March 2nd, 2013Performance improvements:
· Support for multi-threading added
· Using NIOFSDirectory on all platforms except Windows
· New in-memory backend, faster than Lucene (experimental)
Changes to Comparators:
· Geo-coordinate comparator added.
· Q-grams comparator added.
· Levenshtein implementation is now faster
· Weighted Levenshtein weight estimator now knows position in string ( issue 81 )
Changes to Cleaners:
· Added PhoneNumberCleaner
· Extended and generalized regexp cleaner
· Removed sub-cleaner concept, added support for multiple cleaners
Other improvements:
· Implemented user control over lookup props
· Upgraded to Lucene 4.0
· Added MatchListener.startProcessing() callback
· Removed some MatchListener callback methods (weren't thread-safe)
· InMemoryLinkDatabase now complete and tested
· LinkDatabaseMatchListener bug fixes
· Better validation of configurations
· JDBCEquivalenceClassDatabase added
· RDBMSLinkDatabase performance improvement
Changes to command-line client:
· Added data debug mode
· Fixed bug with reusing link file as test file
· Added pretty-printing of records
· Better interactive debugging behaviour
· Improvements to DebugCompare tool
· Added performance profiling to command-line client
Bugs fixed:
· Issue 83 : Look up record by ID when ID is a URI.
· Issue 90 : Bug in command-line option parser.
· Bug in CSV data source fixed
September 17th, 2012Changes:
· A change to the calculation of property probabilities when values do not match exactly. This means that you may need to adjust the probabilities and thresholds in your applications.
· Upgraded to Lucene 3.6.1.
· Improvements to NorwegianCompanyNameCleaner and NorwegianAddressCleaner.
New Features:
· A weighted Levenshtein comparator.
· A Metaphone comparator.
· A Jaccard index comparator.
· A prototype of a comparator using a Norwegian version of Metaphone.

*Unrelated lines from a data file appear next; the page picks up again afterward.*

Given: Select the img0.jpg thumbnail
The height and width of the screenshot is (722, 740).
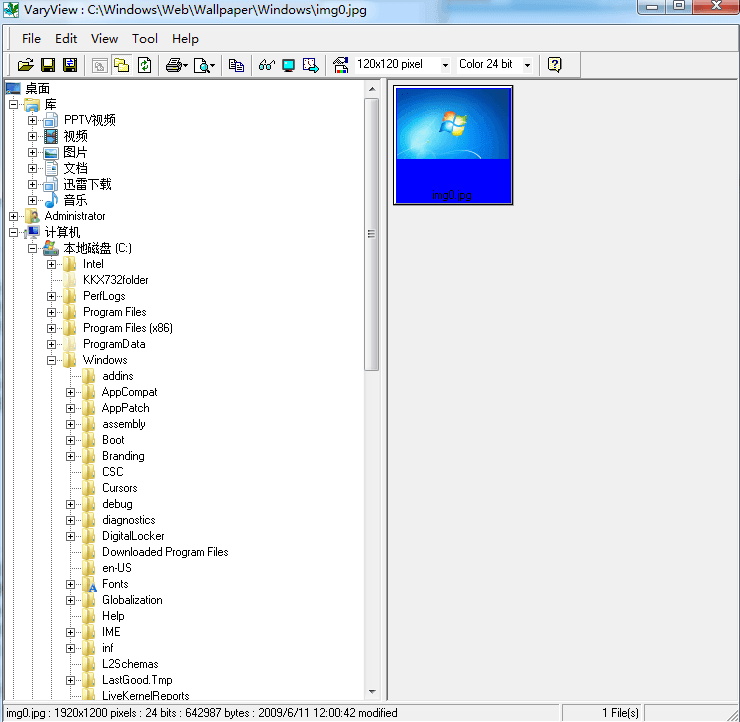Looking at the screenshot, I should coord(453,145).
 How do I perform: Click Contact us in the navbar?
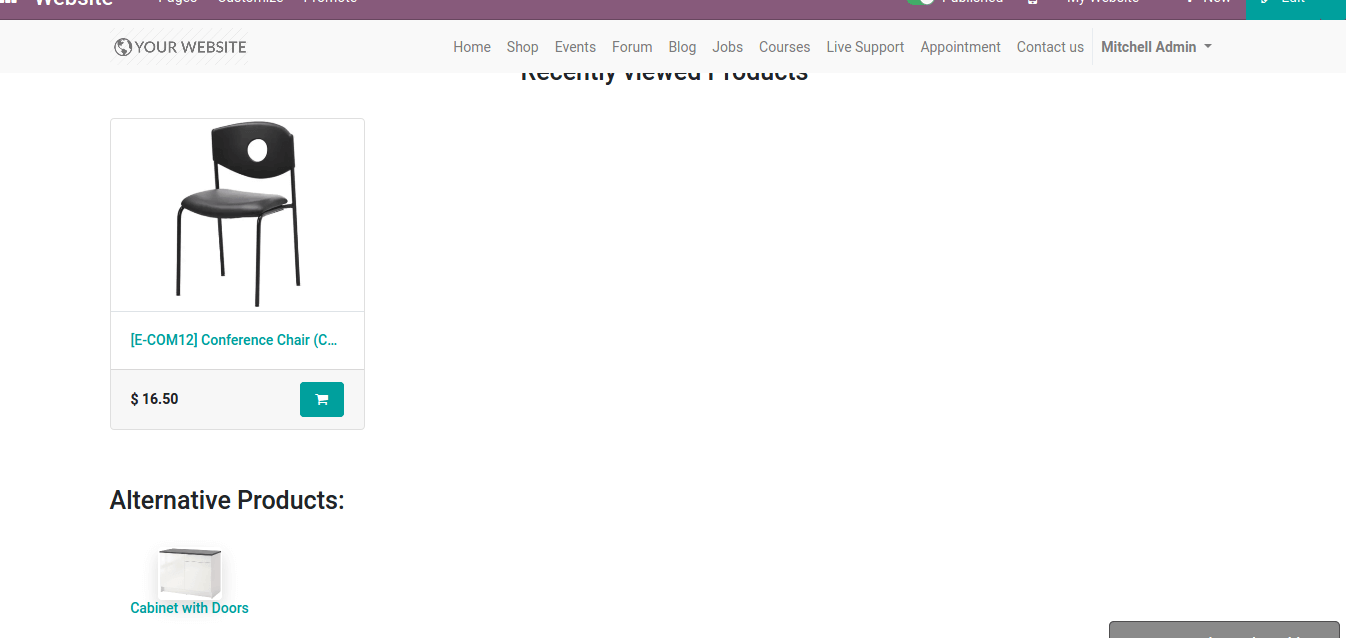tap(1050, 47)
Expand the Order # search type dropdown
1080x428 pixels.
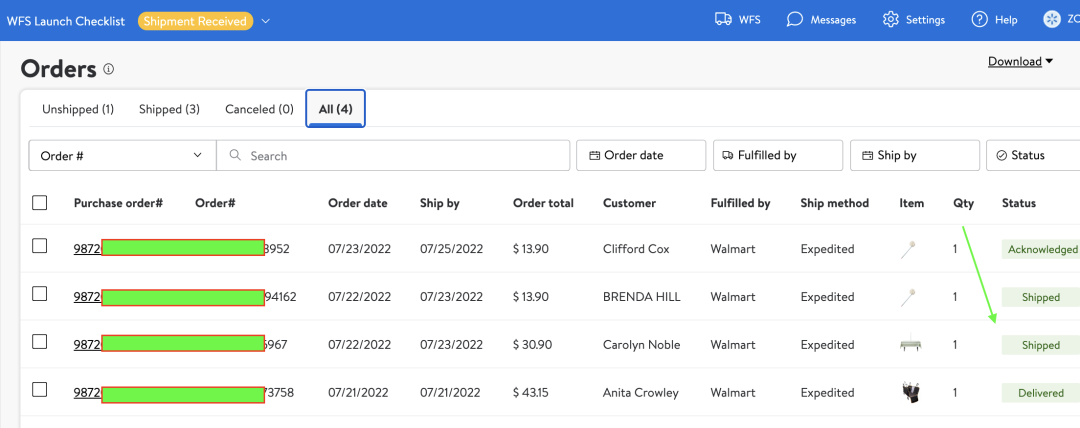click(x=122, y=156)

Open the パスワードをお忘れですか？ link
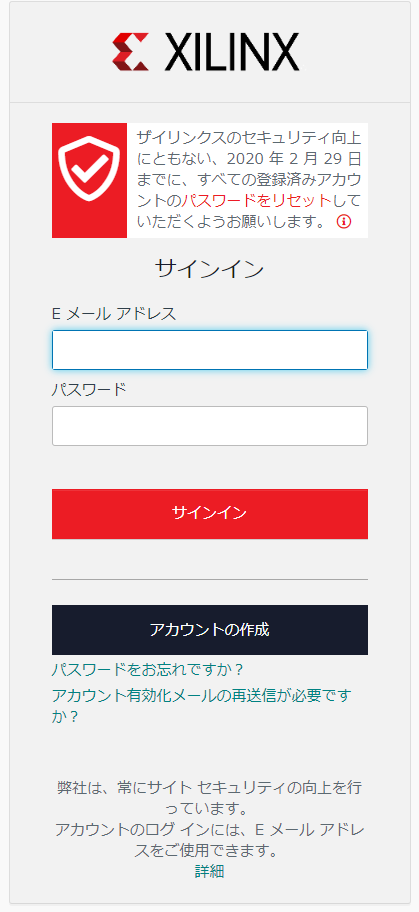(x=148, y=669)
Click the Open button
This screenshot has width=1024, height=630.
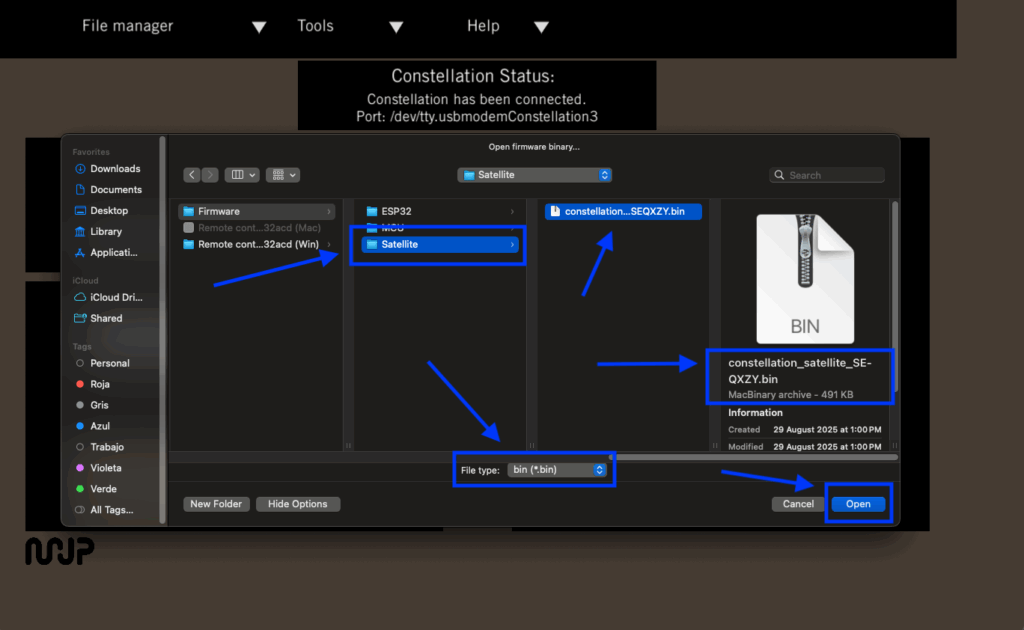858,504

· A generic value cleaner.
· Support for setting objects as parameters of other objects.
September 12th, 2011· Refactored API to make it much more user-friendly.
· Documented API to same end.
· New comparators: NumericComparator, DiceCoefficientComparator, SoundexComparator
· A new record linkage mode which can be used to link records from different data sets.
· Numerous bug fixes and new test cases.
· Performance improvements in the Levenshtein comparator.
· Default cleaner now strips accents.
· Upgraded to Lucene 3.3.0.
· Version stamping in manifest file, API, and command-line client.